--- START OF DATA LISTING ---

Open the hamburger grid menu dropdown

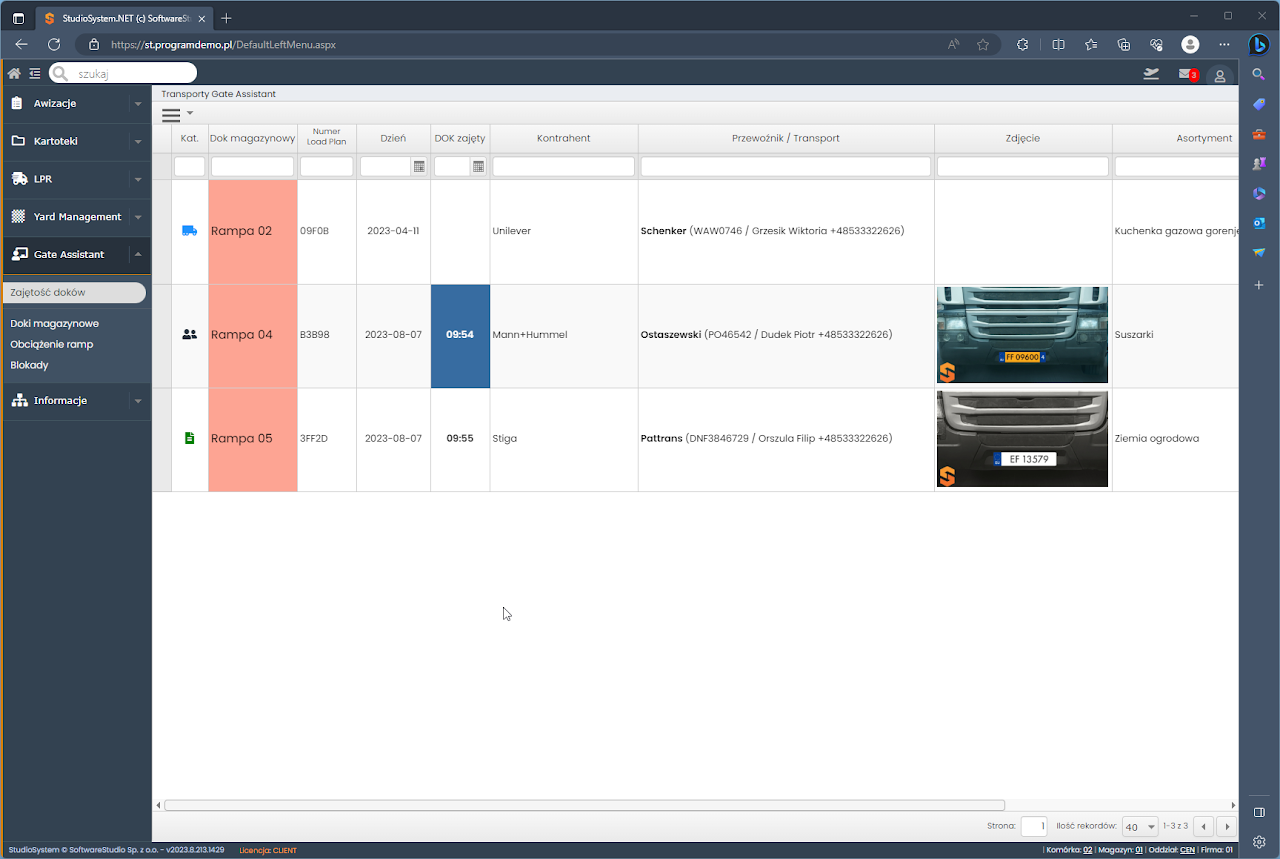point(176,114)
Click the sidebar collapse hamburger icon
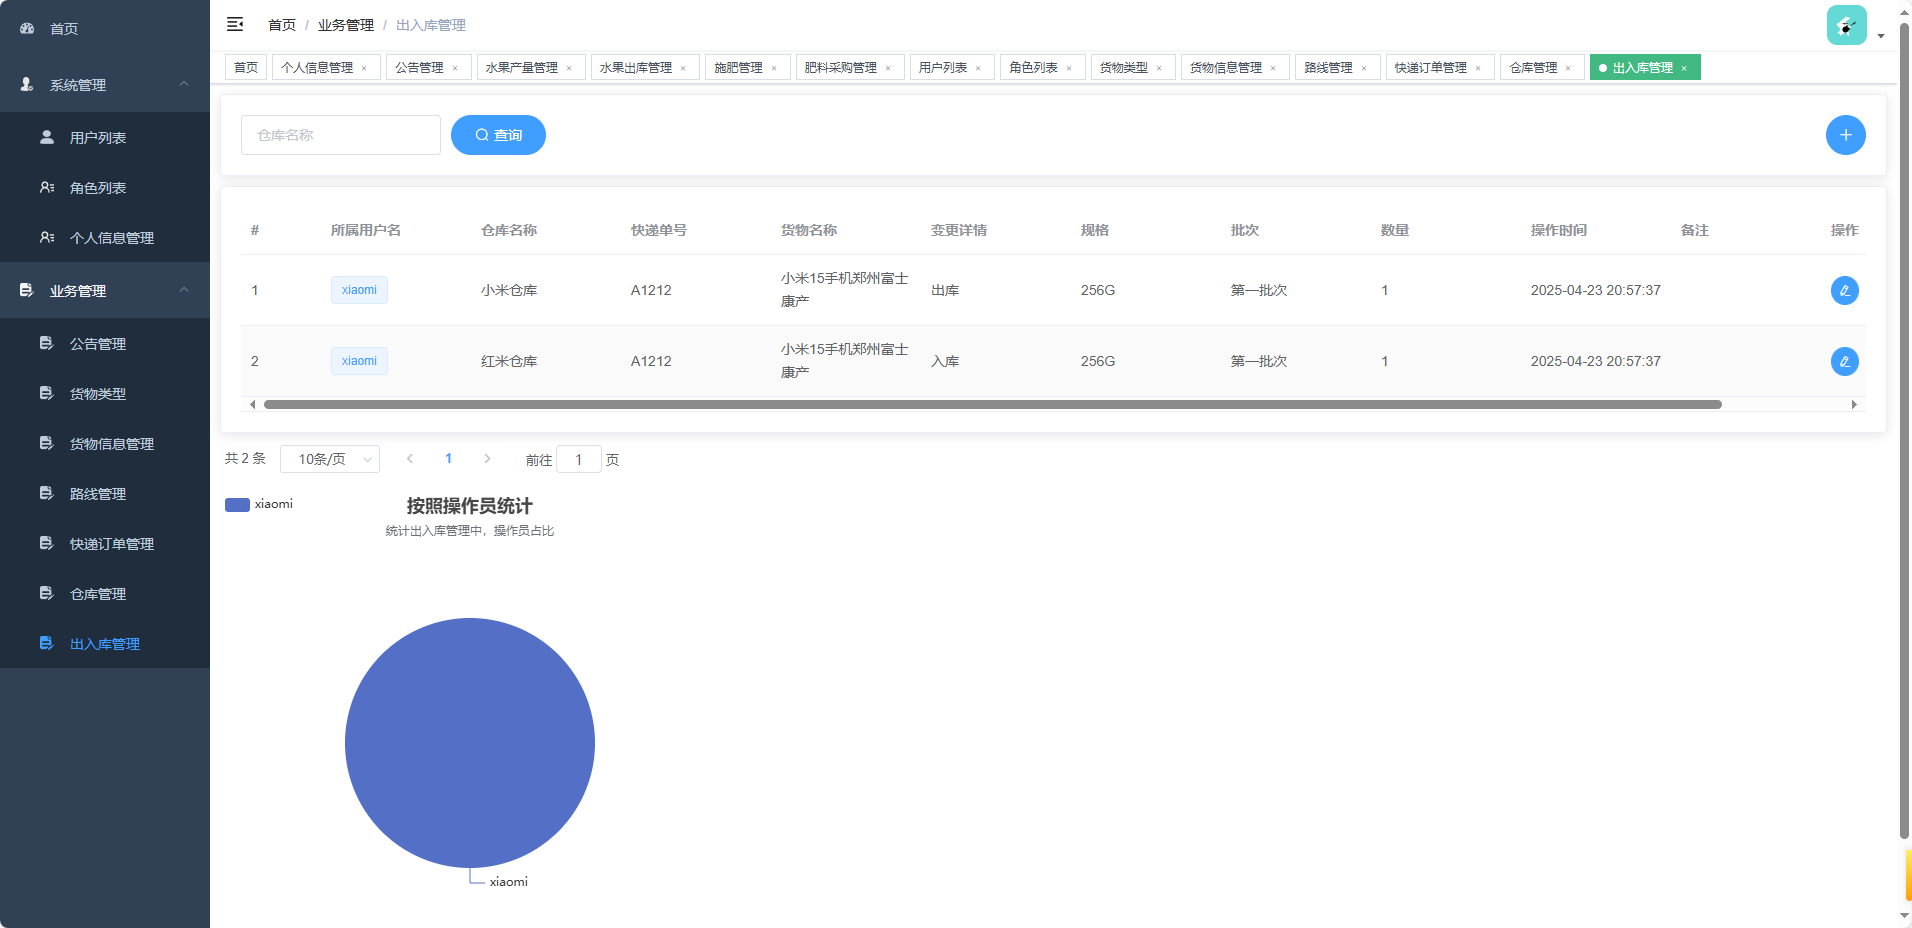Screen dimensions: 1912x928 tap(235, 24)

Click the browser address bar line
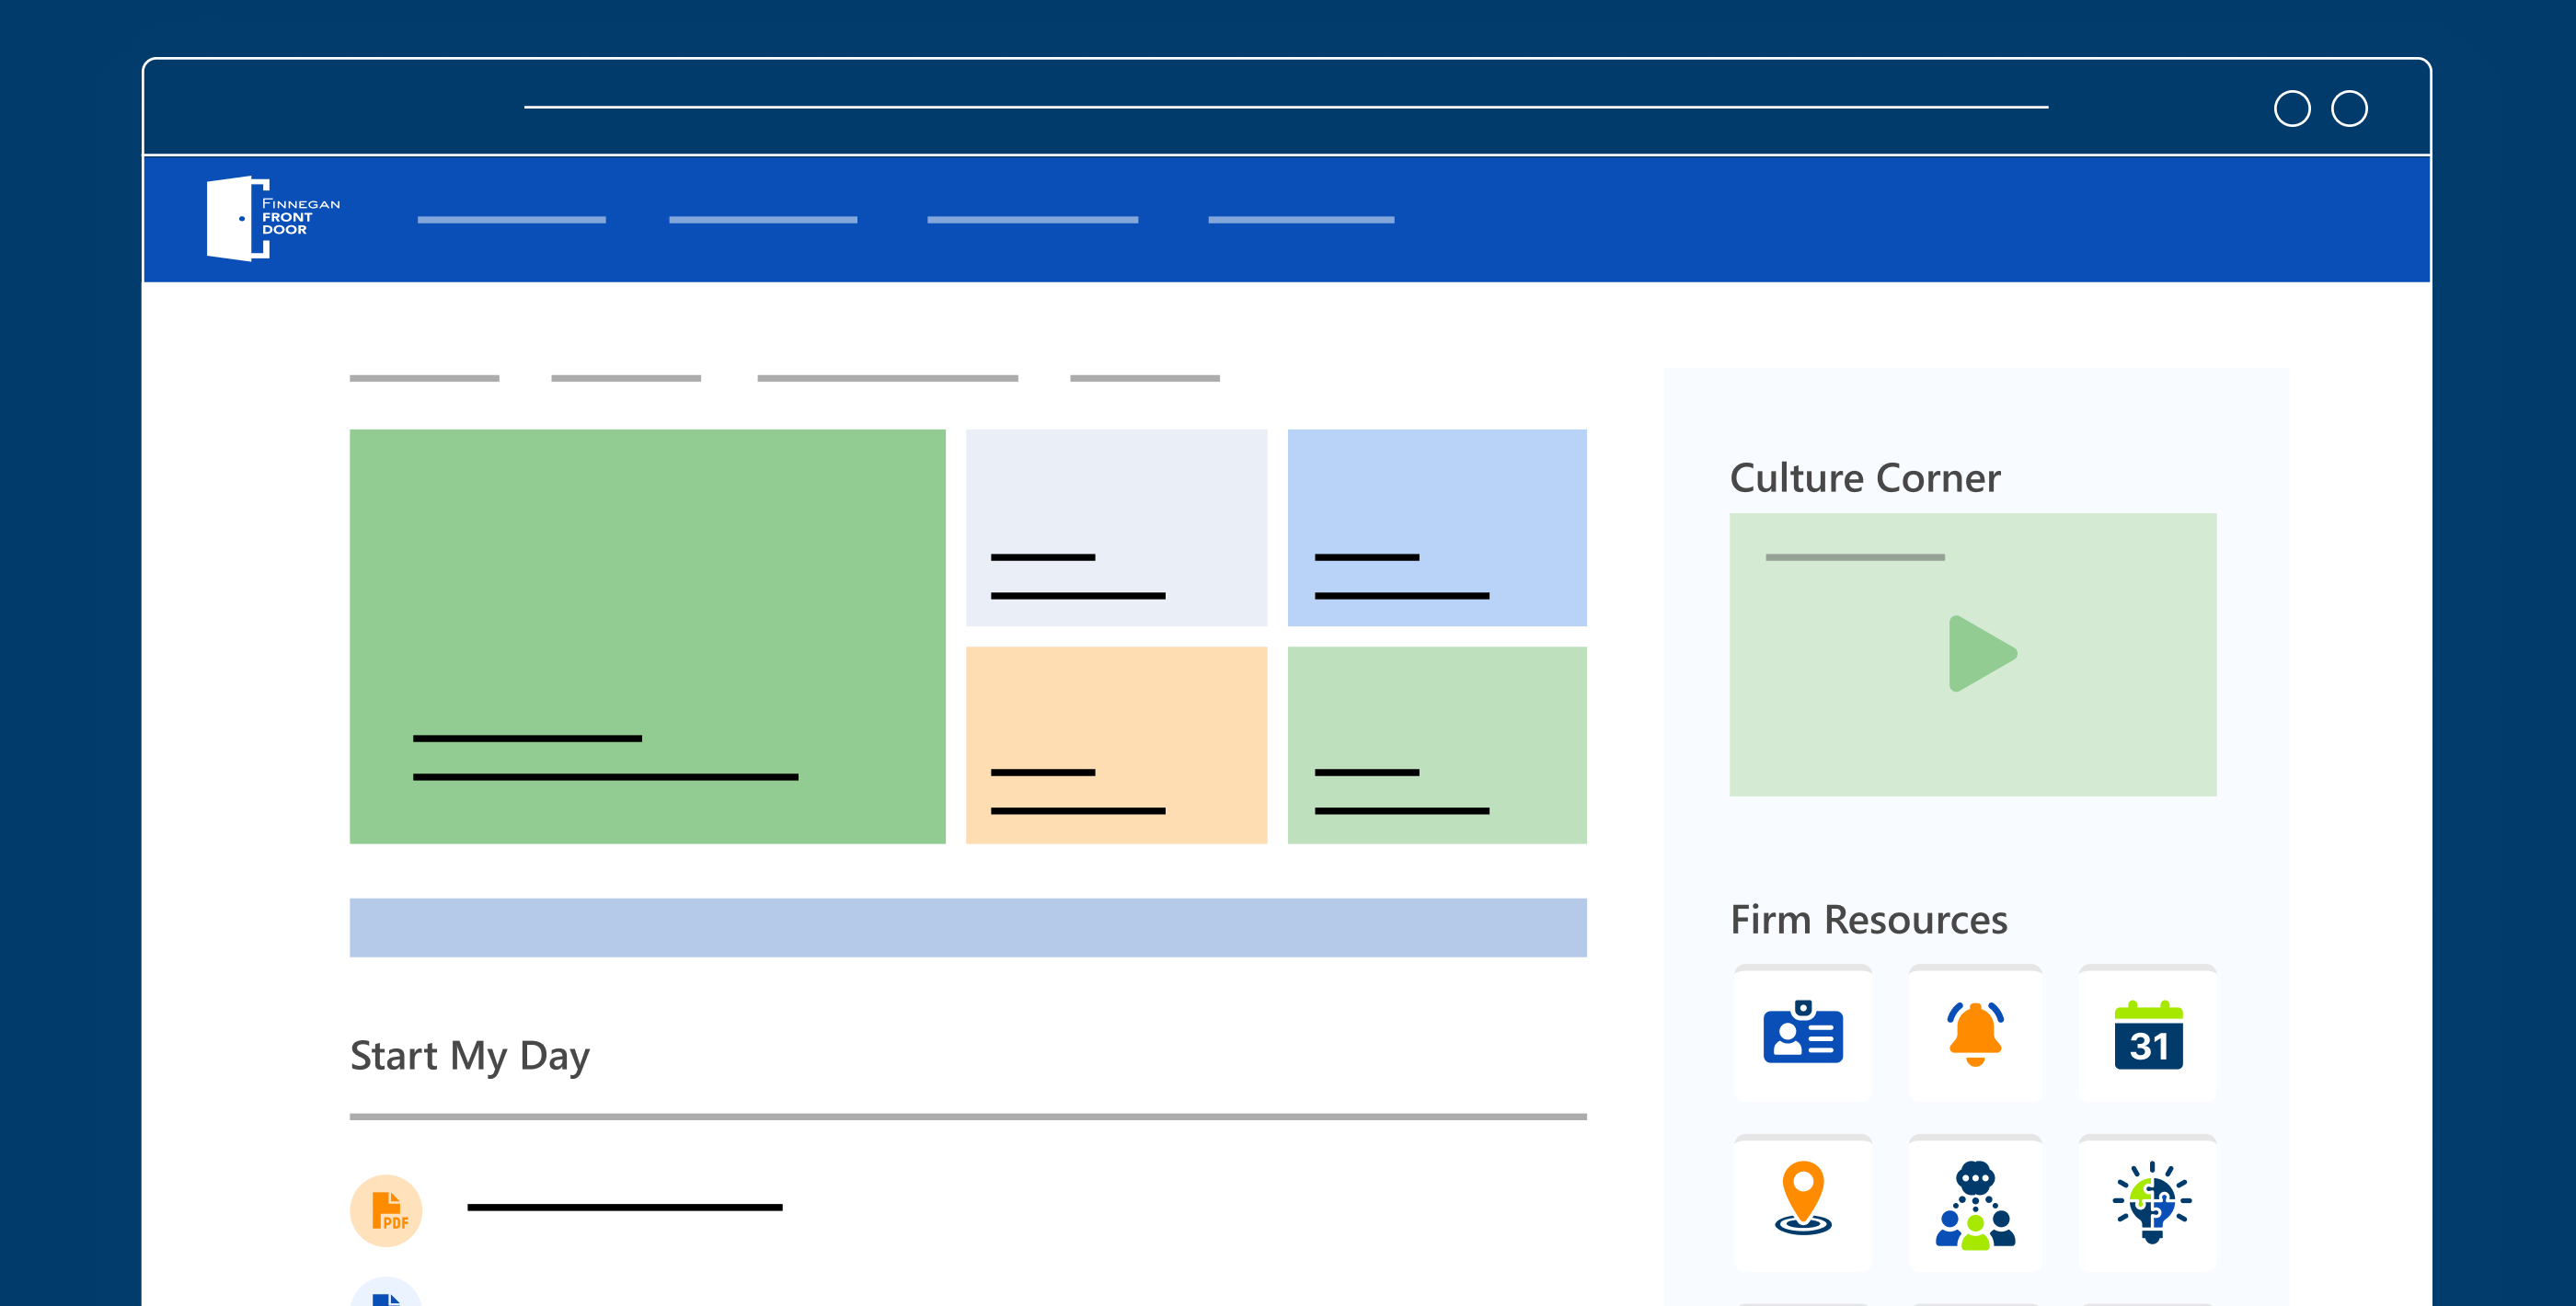[x=1285, y=107]
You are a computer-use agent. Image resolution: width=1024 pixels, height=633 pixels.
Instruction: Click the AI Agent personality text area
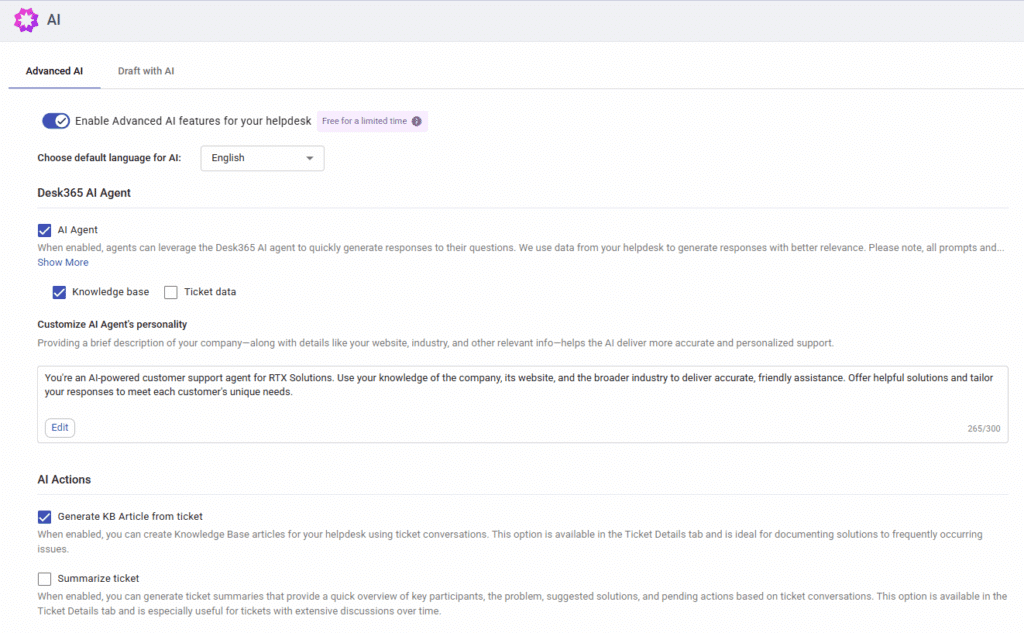tap(520, 385)
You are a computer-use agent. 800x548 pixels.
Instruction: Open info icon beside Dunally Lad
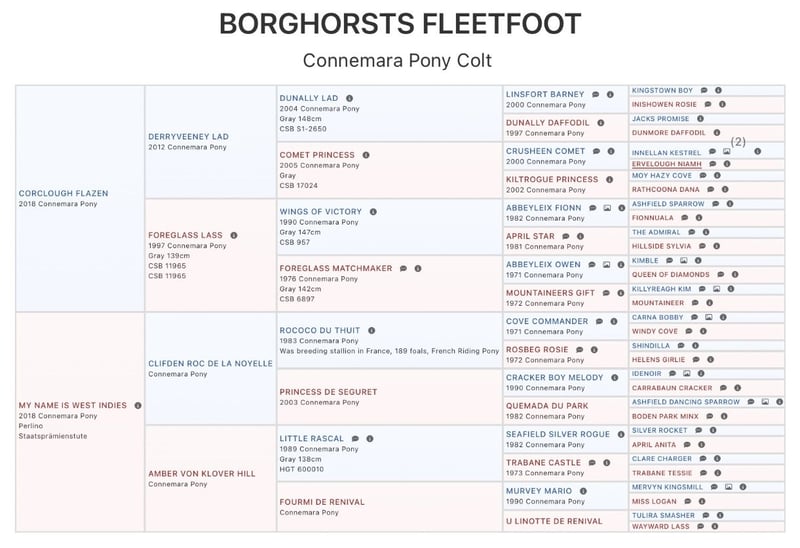pos(367,98)
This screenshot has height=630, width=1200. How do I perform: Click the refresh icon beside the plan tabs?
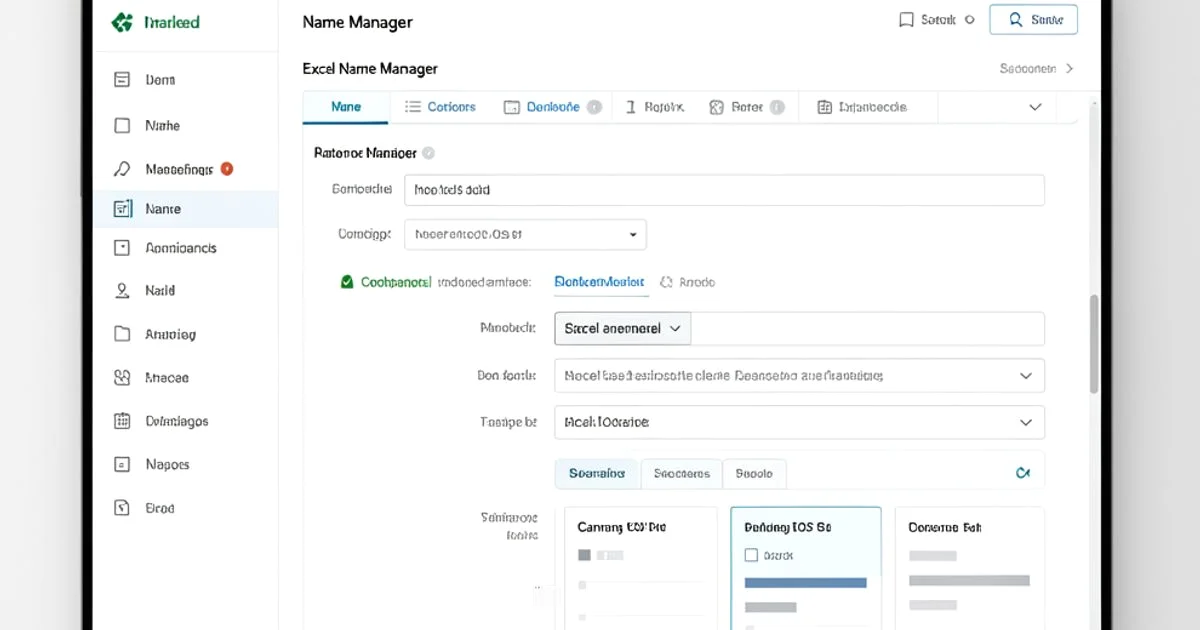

--- END OF DATA LISTING ---

TASK REQUIREMENTS> Reproduce the full listing above word for word, leaving out the pictures.

SOLUTION TO THIS PROBLEM>
Open the hamburger grid menu dropdown

point(176,114)
Click the sidebar collapse hamburger icon
Screen dimensions: 1912x928 tap(235, 24)

Click the browser address bar line
[x=1285, y=107]
You are a computer-use agent. Image resolution: width=1024 pixels, height=633 pixels.
Instruction: Click the AI Agent personality text area
tap(520, 385)
You are a computer-use agent. 800x548 pixels.
Instruction: Open info icon beside Dunally Lad
pos(367,98)
This screenshot has height=630, width=1200. How do I perform: Click the refresh icon beside the plan tabs?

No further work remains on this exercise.